The messages delivered by Morgens Lykketoft, President of the seventieth session
of the UN General Assembly, Samantha Power, the US permanent representative
to the UN, Szabolcz Takacs, from Hungary, Chair of the International Holocaust Remembrance Alliance, and Felix Klein, from Germany, Special Representative for Relations with Jewish Organizations, focused on the need for all of us to focus on our shared humanity, on the dignity of every human life and on joining our forces to fight for a better world. These messages are particularly poignant these days as somber shadows of brutal violations of human rights and barbaric acts of dehumanization are eclipsing the peace that has been forged in Europe and the movement towards democracy in other parts of the world that has been hoped for since World War II.

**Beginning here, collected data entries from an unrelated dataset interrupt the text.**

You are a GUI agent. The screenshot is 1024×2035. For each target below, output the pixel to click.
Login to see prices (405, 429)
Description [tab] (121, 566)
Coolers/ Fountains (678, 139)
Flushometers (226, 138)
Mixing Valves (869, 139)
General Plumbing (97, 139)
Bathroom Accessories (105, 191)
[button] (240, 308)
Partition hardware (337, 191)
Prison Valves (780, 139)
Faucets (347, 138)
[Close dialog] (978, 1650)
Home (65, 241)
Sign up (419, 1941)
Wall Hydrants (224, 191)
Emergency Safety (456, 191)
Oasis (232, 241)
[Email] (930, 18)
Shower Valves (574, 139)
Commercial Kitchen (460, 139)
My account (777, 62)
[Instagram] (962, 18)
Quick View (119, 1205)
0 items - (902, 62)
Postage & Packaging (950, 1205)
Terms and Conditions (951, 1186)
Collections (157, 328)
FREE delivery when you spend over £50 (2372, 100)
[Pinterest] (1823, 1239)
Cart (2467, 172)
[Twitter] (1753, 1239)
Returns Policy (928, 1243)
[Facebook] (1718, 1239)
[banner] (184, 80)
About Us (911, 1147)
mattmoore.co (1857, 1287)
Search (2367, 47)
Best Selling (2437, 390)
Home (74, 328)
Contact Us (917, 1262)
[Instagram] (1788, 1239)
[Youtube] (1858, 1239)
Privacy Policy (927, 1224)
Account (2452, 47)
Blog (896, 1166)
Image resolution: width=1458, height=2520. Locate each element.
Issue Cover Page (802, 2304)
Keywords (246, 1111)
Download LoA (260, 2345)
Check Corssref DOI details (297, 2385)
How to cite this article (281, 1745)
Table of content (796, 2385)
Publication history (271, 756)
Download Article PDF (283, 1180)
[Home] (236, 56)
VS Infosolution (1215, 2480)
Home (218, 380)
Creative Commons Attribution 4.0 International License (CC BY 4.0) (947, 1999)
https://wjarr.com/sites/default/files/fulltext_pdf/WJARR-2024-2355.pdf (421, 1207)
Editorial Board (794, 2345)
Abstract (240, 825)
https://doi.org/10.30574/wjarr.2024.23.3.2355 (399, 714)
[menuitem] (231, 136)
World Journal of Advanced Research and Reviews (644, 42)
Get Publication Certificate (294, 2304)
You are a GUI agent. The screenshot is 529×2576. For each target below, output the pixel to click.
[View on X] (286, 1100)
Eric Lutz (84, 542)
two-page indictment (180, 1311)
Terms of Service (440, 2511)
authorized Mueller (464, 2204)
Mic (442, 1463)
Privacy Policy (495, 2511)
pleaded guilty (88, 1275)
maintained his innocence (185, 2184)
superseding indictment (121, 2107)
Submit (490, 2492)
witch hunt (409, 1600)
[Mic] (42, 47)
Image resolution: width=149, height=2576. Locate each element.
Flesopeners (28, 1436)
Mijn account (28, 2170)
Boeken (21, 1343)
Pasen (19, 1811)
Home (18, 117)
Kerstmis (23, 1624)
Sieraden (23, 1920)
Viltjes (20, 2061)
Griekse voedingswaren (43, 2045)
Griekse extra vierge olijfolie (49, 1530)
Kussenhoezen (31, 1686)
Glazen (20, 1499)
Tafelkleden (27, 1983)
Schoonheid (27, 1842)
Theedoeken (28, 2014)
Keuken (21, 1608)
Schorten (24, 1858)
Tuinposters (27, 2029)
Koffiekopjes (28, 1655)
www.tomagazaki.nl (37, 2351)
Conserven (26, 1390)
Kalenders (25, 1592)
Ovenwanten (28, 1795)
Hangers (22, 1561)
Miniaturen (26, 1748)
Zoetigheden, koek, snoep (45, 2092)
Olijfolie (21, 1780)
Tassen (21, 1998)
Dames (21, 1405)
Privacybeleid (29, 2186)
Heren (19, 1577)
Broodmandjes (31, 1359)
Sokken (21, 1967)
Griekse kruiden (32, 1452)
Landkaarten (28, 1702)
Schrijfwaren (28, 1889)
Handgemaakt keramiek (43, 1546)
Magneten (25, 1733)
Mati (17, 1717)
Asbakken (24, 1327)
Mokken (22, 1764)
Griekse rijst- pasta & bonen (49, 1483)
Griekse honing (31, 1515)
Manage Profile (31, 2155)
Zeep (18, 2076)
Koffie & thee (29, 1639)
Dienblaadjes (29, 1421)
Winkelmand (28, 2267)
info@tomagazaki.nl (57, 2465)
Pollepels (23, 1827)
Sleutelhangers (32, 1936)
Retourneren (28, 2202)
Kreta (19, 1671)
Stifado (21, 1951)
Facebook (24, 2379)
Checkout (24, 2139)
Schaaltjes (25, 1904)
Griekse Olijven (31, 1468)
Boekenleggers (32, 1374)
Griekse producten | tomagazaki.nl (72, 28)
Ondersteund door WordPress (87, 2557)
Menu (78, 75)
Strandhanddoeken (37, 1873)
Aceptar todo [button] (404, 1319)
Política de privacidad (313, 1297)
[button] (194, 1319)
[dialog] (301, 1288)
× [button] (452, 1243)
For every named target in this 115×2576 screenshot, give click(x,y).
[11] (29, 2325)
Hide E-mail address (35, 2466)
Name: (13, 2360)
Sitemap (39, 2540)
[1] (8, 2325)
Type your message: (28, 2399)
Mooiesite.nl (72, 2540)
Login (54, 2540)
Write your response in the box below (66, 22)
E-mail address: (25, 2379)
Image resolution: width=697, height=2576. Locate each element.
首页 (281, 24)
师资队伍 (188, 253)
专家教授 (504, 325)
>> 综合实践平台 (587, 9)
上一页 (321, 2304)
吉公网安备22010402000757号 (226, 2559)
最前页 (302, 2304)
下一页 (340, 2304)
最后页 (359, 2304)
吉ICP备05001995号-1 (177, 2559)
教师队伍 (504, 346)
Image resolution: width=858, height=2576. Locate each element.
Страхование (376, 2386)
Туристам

We should each take inspiration from the actions of people as Sir Nicolas Winton, an individual who was willing and able to act where ogranizations and governments were not, who by his actions and the actions of some brave helpers saved the lives of 869 Jewish children. His daughter, Barbara Winton, shared a snippet of a BBC show in which many of the children who had been saved by Sir Winton had been traced and reunited, and invited to the studio. Sir Winton found himself, unbeknownst to him, seated among some of the adults whose lives, as children, he saved. First the woman to his right told him she was one. Then the woman to his left told him she was one, too. Then the BBC commentator asked all those in the room to stand up if they had been among the children saved by Sir Winton, and as a whole the large group rose to its feet; the visual image of the lives that one man saved was an overwhelmingly powerful, positive proof of what an individual can make happen under the most dire of circumstances.